• What to produce:
Return only the lines of the data below from the line with "You are a GUI" up to and including the line with "Viewport: 652px width, 1160px height.", exactly as written, with the pictures omitted.

• Excerpted records:

______

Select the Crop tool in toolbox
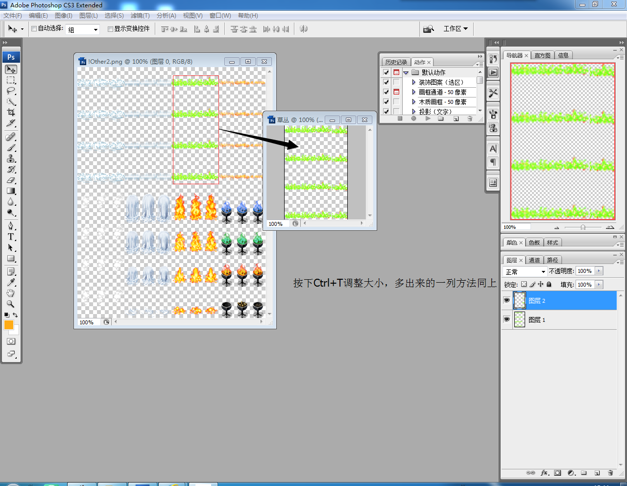The height and width of the screenshot is (486, 627). [11, 113]
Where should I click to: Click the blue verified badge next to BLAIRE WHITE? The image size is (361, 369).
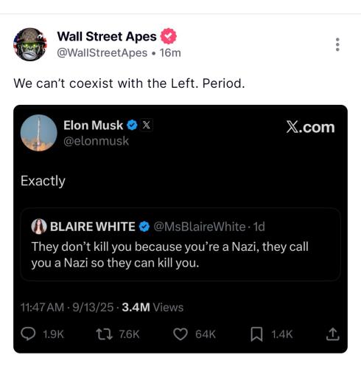(x=144, y=227)
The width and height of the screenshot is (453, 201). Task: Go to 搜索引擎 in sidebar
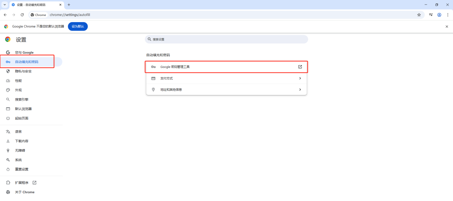click(x=21, y=100)
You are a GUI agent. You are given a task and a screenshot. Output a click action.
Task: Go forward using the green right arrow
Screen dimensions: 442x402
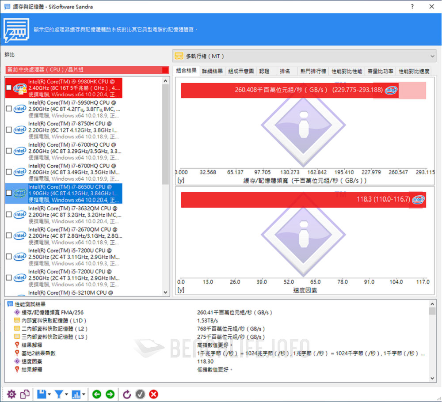click(110, 394)
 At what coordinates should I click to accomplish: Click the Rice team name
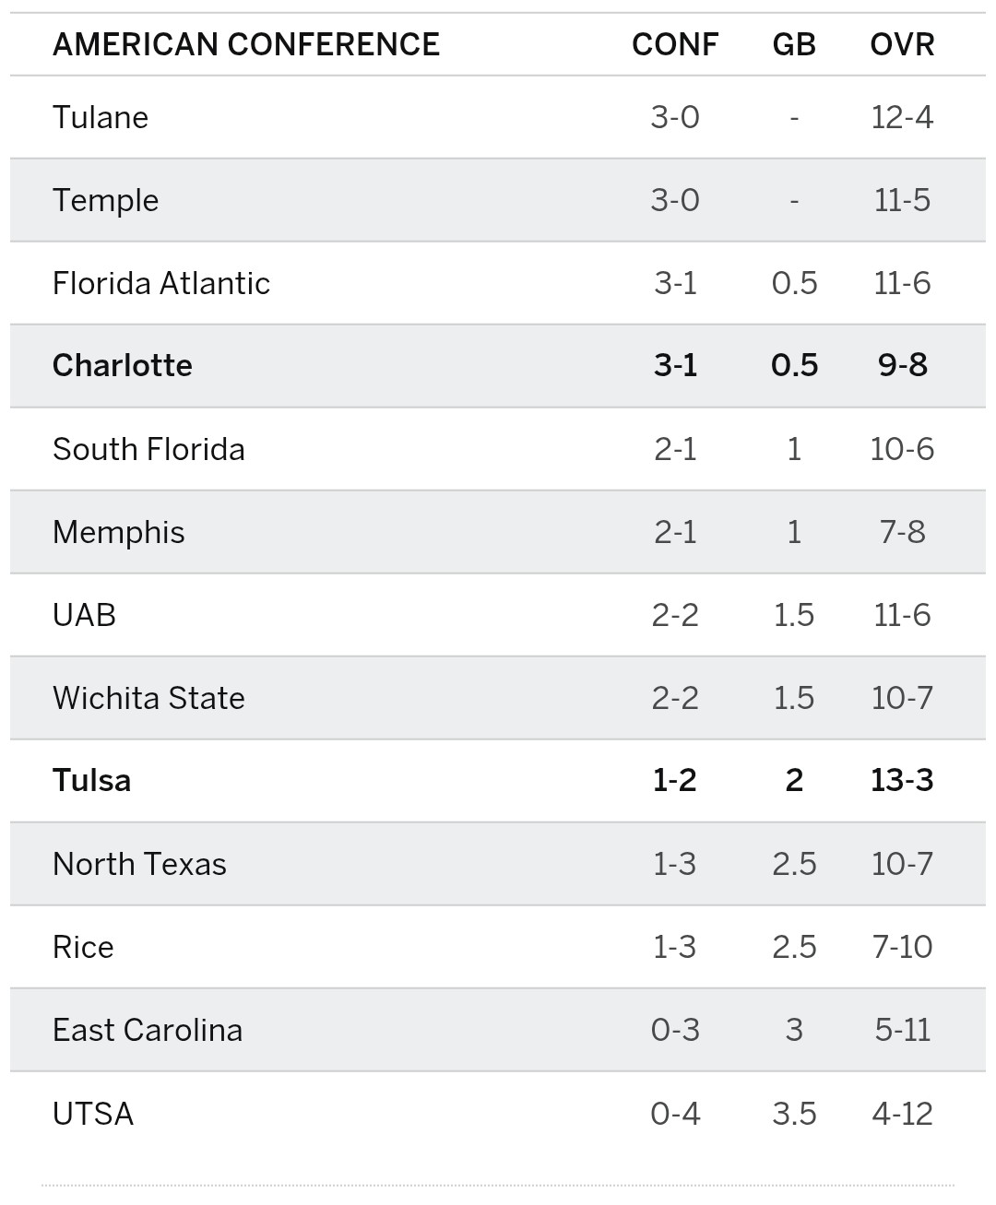(x=83, y=947)
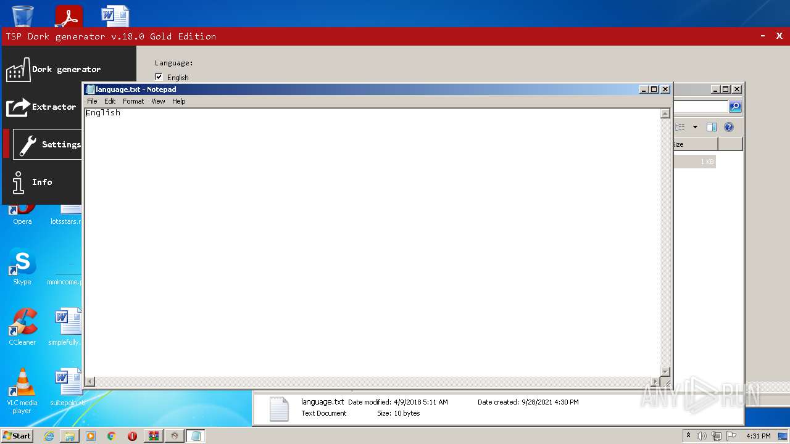Open the Format menu in Notepad

133,101
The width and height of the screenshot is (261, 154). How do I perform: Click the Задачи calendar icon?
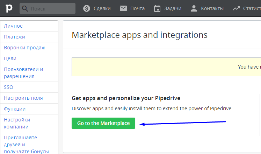157,8
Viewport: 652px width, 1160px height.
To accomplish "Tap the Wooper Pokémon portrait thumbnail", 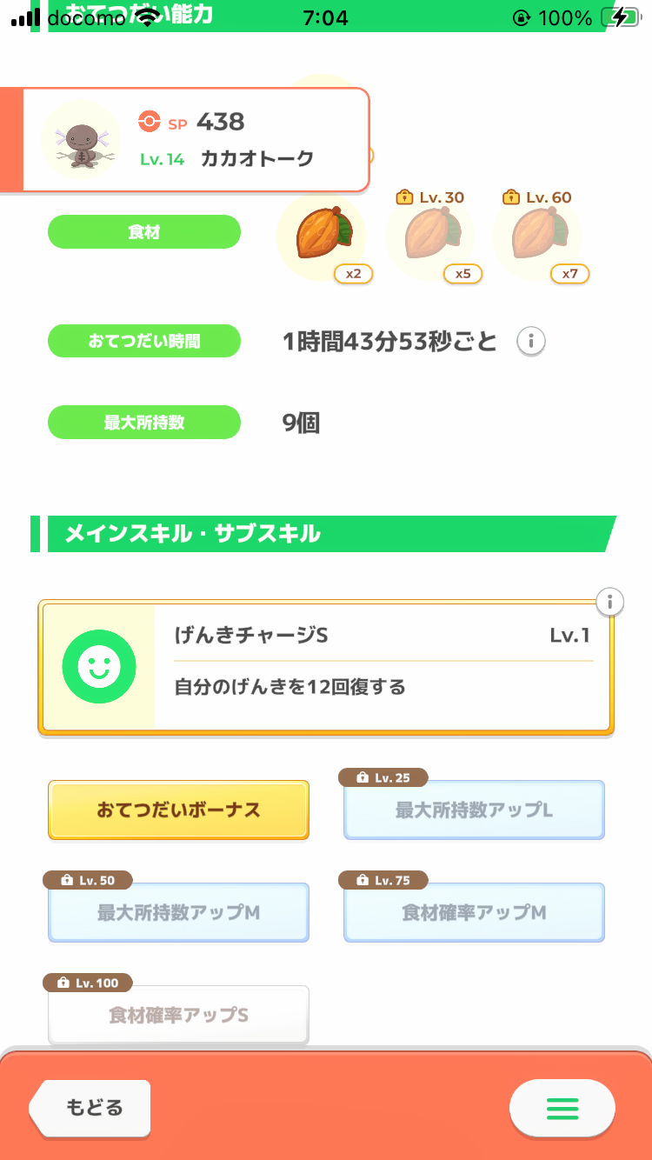I will pos(81,139).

______

• Written response:
You are a GUI agent. You are given a task and a screenshot. Output a click action.
Task: Go forward using the green right arrow
Screen dimensions: 442x402
click(110, 394)
 At what coordinates should I click to accomplish: Click the Rice team name
(x=83, y=947)
Open the Format menu in Notepad

133,101
The width and height of the screenshot is (261, 154). How do I perform: Click the Задачи calendar icon?
157,8
Viewport: 652px width, 1160px height.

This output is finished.